ABOUT THIS TASK: Each entry below is to be reproduced exactly, though any pictures it holds must be omitted.

EXTRACTED INFORMATION:
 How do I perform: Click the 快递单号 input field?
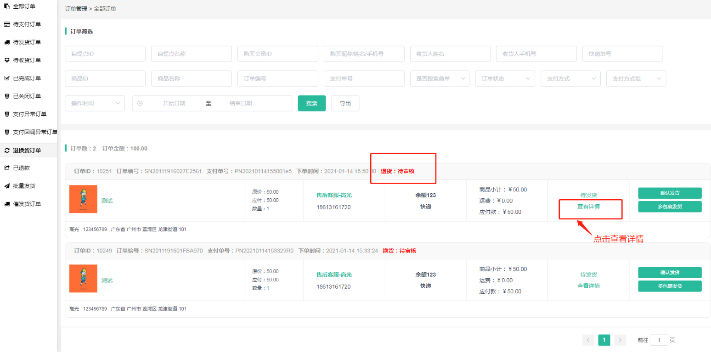click(x=622, y=54)
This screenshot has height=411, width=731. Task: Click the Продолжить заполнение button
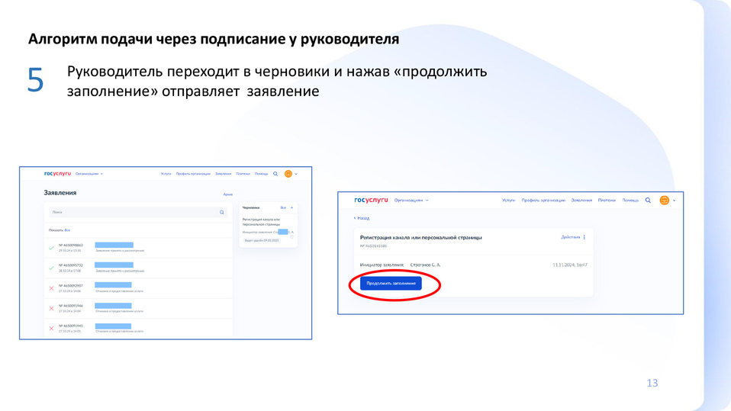click(x=391, y=283)
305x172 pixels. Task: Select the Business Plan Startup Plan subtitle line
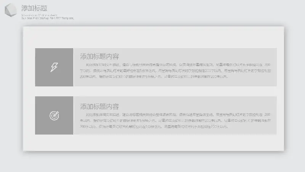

TASK RESPONSE:
 How do I perform: Click the 快递单号 input field?
click(x=622, y=54)
This screenshot has height=411, width=731. Task: Click the Продолжить заполнение button
click(x=391, y=283)
305x172 pixels. Task: Select the Business Plan Startup Plan subtitle line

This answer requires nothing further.